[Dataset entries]
···
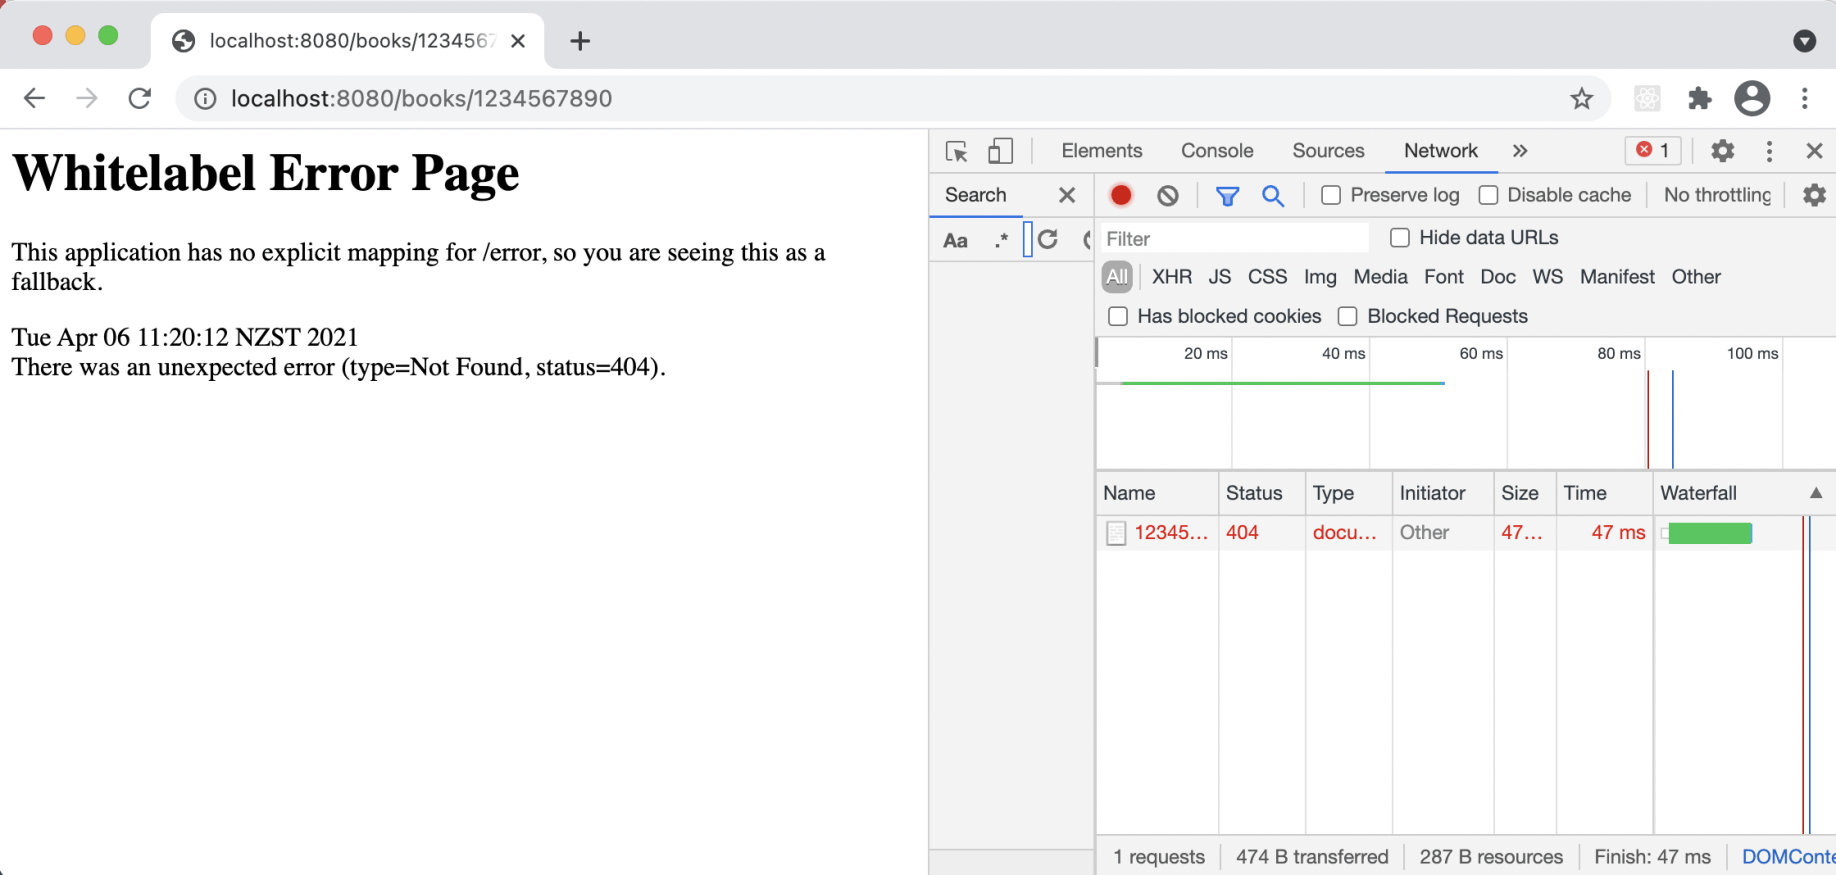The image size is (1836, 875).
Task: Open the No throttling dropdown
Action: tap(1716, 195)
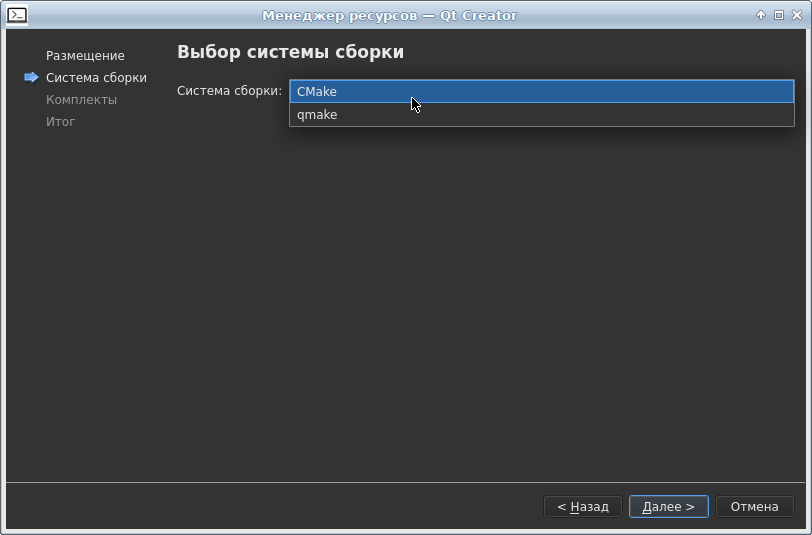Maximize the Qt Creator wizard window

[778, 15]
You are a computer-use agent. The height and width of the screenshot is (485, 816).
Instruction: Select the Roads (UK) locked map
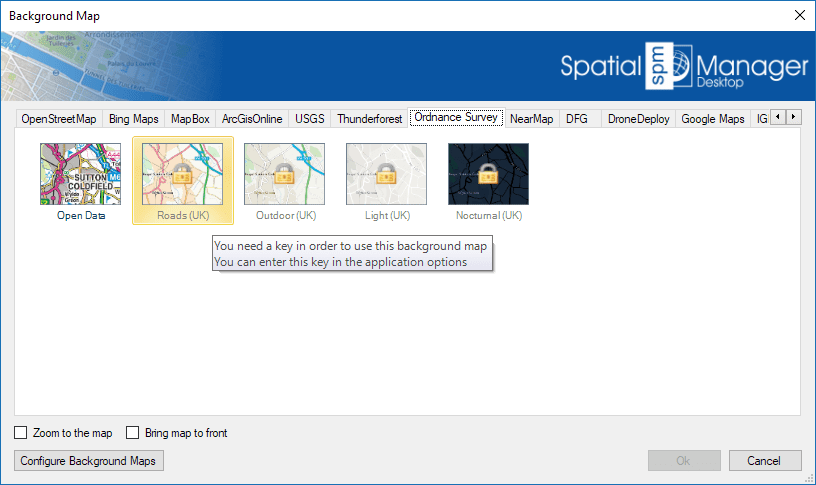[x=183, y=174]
···
Assignment:
Starting at the line that contains "You are a computer-use", please write out each line through the last line of the data, both ends included, and keep pictures out of the copy.

Exercise response:
You are a computer-use agent. The height and width of the screenshot is (485, 816).
Instruction: Select the Roads (UK) locked map
[x=183, y=174]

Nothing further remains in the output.